A mixed quantum state is a unit trace, positive operator known as a density operator, and is often denoted by ${\displaystyle \rho }$ , ${\displaystyle \sigma }$ , ${\displaystyle \omega }$ , etc. The simplest model for a quantum channel is a classical-quantum channel

which sends the classical letter ${\displaystyle x}$  at the transmitting end to a quantum state ${\displaystyle \rho _{x}}$  at the receiving end, with noise possibly introduced in between. The receiver's task is to perform a measurement to determine the input of the sender. If the states ${\displaystyle \rho _{x}}$  are perfectly distinguishable from one another (i.e., if they have orthogonal supports such that ${\displaystyle \operatorname {Tr} \rho _{x}\rho _{x^{\prime }}=0}$  for ${\displaystyle x\neq x^{\prime }}$ ) and the channel is noiseless, then perfect decoding is trivially possible. If the states ${\displaystyle \rho _{x}}$  all commute with each other then the channel is effectively classical. The situation becomes nontrivial only when the states ${\displaystyle \rho _{x}}$  have overlapping support and do not necessarily commute.
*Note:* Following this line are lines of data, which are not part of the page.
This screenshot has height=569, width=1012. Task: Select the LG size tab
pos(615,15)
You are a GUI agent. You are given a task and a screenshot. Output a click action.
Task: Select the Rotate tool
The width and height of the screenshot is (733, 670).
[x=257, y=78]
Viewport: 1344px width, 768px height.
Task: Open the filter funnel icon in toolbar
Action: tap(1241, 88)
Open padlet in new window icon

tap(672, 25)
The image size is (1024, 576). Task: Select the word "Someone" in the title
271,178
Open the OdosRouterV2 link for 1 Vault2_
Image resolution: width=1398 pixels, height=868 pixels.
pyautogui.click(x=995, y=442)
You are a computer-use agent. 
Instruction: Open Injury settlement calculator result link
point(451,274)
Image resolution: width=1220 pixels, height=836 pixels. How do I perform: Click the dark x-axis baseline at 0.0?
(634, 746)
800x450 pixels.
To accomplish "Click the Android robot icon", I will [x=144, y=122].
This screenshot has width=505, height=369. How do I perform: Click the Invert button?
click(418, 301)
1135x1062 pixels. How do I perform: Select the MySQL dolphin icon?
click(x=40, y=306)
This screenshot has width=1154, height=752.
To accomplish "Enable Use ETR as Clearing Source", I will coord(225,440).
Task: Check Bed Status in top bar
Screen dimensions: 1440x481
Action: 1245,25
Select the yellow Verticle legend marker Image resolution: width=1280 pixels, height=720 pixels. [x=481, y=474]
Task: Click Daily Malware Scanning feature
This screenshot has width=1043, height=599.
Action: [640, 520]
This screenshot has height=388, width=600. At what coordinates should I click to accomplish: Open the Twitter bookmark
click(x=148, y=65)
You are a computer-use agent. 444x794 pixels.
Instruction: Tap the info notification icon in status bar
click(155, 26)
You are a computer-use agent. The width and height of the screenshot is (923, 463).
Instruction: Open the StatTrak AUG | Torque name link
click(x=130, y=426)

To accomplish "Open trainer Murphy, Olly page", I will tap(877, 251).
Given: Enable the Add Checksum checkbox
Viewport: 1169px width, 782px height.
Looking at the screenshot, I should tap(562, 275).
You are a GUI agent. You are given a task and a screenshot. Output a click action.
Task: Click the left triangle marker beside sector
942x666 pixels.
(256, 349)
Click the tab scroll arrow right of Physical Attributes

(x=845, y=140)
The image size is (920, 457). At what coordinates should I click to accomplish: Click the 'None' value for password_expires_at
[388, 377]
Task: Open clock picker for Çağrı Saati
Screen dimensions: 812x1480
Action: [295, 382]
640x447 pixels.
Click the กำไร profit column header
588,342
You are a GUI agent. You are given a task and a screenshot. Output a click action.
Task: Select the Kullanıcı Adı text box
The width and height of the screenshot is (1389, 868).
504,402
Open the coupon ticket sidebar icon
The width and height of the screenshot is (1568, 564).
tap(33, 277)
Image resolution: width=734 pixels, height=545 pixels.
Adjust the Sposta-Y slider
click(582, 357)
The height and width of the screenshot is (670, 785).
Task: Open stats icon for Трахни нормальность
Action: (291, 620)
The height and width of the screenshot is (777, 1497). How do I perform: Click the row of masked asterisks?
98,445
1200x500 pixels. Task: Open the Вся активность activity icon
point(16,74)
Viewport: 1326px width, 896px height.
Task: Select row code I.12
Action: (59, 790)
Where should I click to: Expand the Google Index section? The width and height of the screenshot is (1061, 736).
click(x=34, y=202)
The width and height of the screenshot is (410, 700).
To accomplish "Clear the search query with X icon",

The most general way to describe a quantum measurement is with a positive operator-valued measure, whose elements are typically denoted as ${\displaystyle \left\{\Lambda _{m}\right\}_{m}}$ . These operators should satisfy positivity and completeness in order to form a valid POVM:

${\displaystyle \Lambda _{m}\geq 0\ \ \ \ \forall m}$ 

${\displaystyle \sum _{m}\Lambda _{m}=I.}$ 

The probabilistic interpretation of quantum mechanics states that if someone measures a quantum state ${\displaystyle \rho }$  using a measurement device corresponding to the POVM ${\displaystyle \left\{\Lambda _{m}\right\}}$ , then the probability ${\displaystyle p\left(m\right)}$  for obtaining outcome ${\displaystyle m}$  is equal to

${\displaystyle p(m)=\operatorname {Tr} \Lambda _{m}\rho ,}$ 

and the post-measurement state is

${\displaystyle \rho _{m}^{\prime }={\frac {1}{p(m)}}\Lambda _{m}^{1/2}\rho \Lambda _{m}^{1/2},}$ 

if the person measuring obtains outcome ${\displaystyle m}$ .

The above is sufficient to consider a classical classical communication scheme over a cq channel. The sender uses a cq channel to map a classical letter x to a quantum state ${\displaystyle \rho _{x}}$ , which is then sent through some noisy quantum channel, and then measured using some POVM by the receiver, who obtains another classical letter.

The classical capacity can be defined as the maximum rate achievable by a coding scheme for classical information transmission, which can be defined as follows.^[1]

Definition. (Coding scheme) A ${\displaystyle (n,m,\delta )}$ -coding scheme for classical information transmission using a quantum channel ${\displaystyle T:B({\mathcal {H}}_{A})\to B({\mathcal {H}}_{A})}$  is given by pair of an encoding map ${\displaystyle E:\{0,1\}^{n}\to D({\mathcal {H}}_{A}^{\otimes n})}$  and a decoding POVM ${\displaystyle \mu :\{0,1\}^{n}\to B({\mathcal {H}}_{B})^{\otimes n}}$  such that ${\displaystyle \langle \mu (x),T^{\otimes n}(E(x))\rangle \geq 1-\delta }$  with respect to the Hilbert-Schmidt inner product for all ${\displaystyle x\in \{0,1\}^{n}}$ .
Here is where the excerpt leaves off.